Defensive Cyberspace Operations

Course #CY4700

Starts: not available

Est. completion in 3 months

Offered through Distance Learning

Avg. tuition cost per course: See tuition Info For specific tuition costs of each program or contact information, please contact the NPS Tuition office at tuition@nps.edu .

Learn more about Service Obligation Info Officers accepting orders to a Graduate Education Program (GEP) are obligated to serve on active duty after completion.

Questions? Reach out directly:

NPS Online Student Support

online@nps.edu

Email
Offerings database access

Overview

This course explores methods to discover adversarial presence on a network and defend against adversarial TTPs (tactics, techniques, and procedures). Topics include, but are not limited to: the cyber kill chain, techniques the adversary uses to remain hidden within a compromised network, adversarial command and control, malware triage, mitigation of malware and eviction of an adversary from an operational network.

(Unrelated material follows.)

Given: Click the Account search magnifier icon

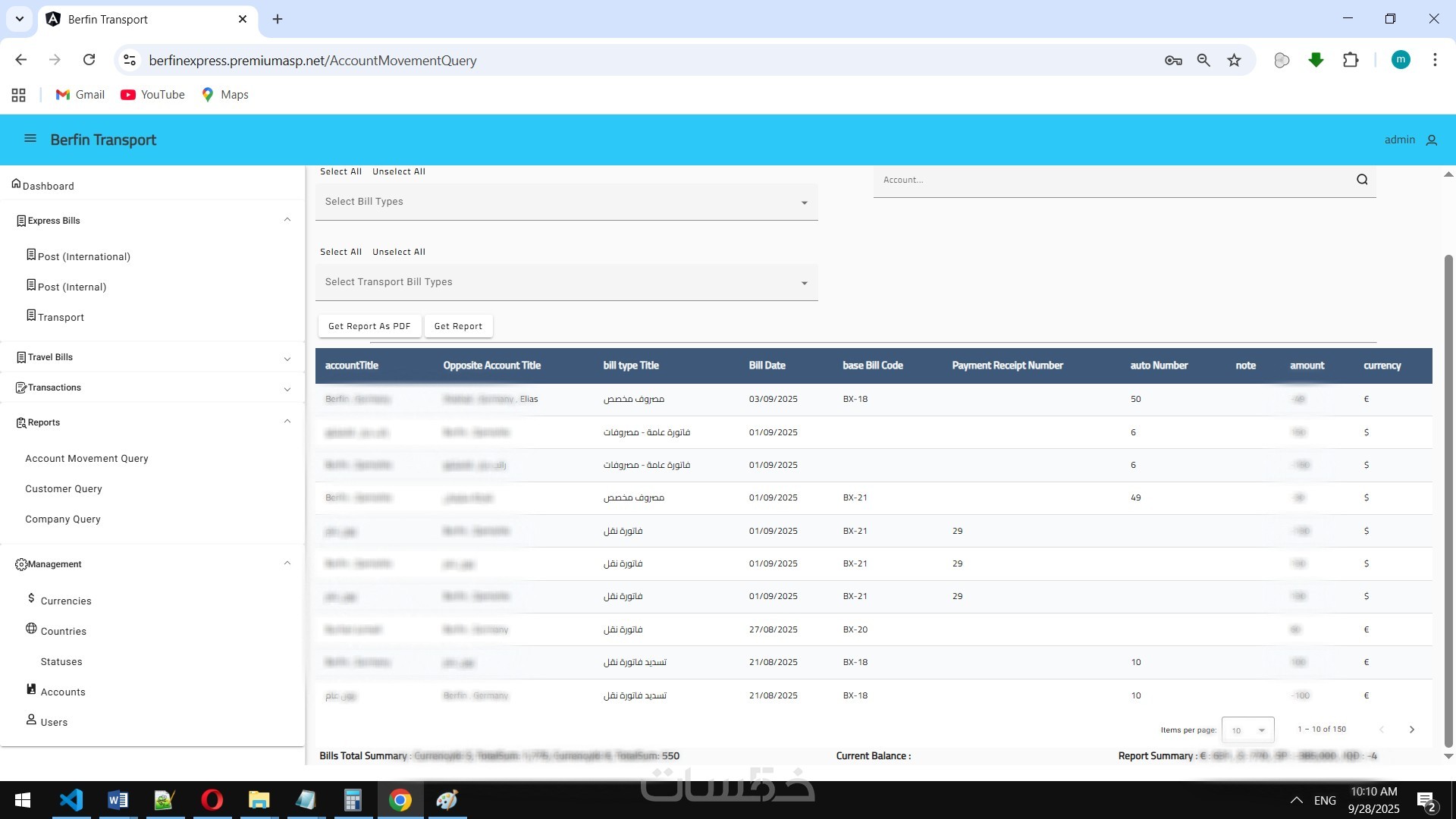Looking at the screenshot, I should pos(1362,180).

Labs assignments will reinforce material taught in class.

Prerequisites

  • CY3000
  • CS3690
  • Or consent by instructor

Learning Outcomes

Upon completion of this course, the student will be able to:

  • Explain the stages of the cyber kill chain, including reconnaissance, weaponization, delivery, exploitation, installation, command and control, and actions on objectives, and apply them to the defense of network systems.
  • Describe cyber reconnaissance techniques, such as foot printing, scanning, and enumeration, understanding common adversarial tactics, techniques, and tools (TTPs) to identify potential threats.
  • Understand the fundamentals of network design concepts, including firewalls, DMZs, network segmentation, Host-based Intrusion Detection Systems (HIDS), Network-based Intrusion Detection Systems (NIDS), and Security Information and Event Management (SIEM) systems, to enhance the network security posture.
  • Demonstrate proficiency in network hardening practices to mitigate vulnerabilities and strengthen defenses against cyber-attacks.
  • Identify and analyze malware persistence methods, command and control mechanisms, and employ appropriate countermeasures to mitigate their impact on network systems.
  • Conduct malware analysis and triage to identify and assess potential threats within the network environment.
  • Utilize intrusion detection tools effectively to detect and respond to cyber threats in real-time.
  • Employ techniques for locating adversaries within the network, including analyzing network traffic and identifying anomalous behavior.
  • Implement strategies for the eviction of adversaries from the network, utilizing techniques such as beaconing detection and command and control mitigation.
  • Describe and perform post-incident analysis and assessment of cyber-attacks, including evaluating the effectiveness of defensive measures and identifying areas for improvement in network security.
  • Apply principles of remote live forensics for incident response, utilizing tools such as Sysinternals to investigate and mitigate cyber incidents effectively.
  • Participate in practical exercises focused on hunting for adversaries within the network environment and implementing effective eviction strategies.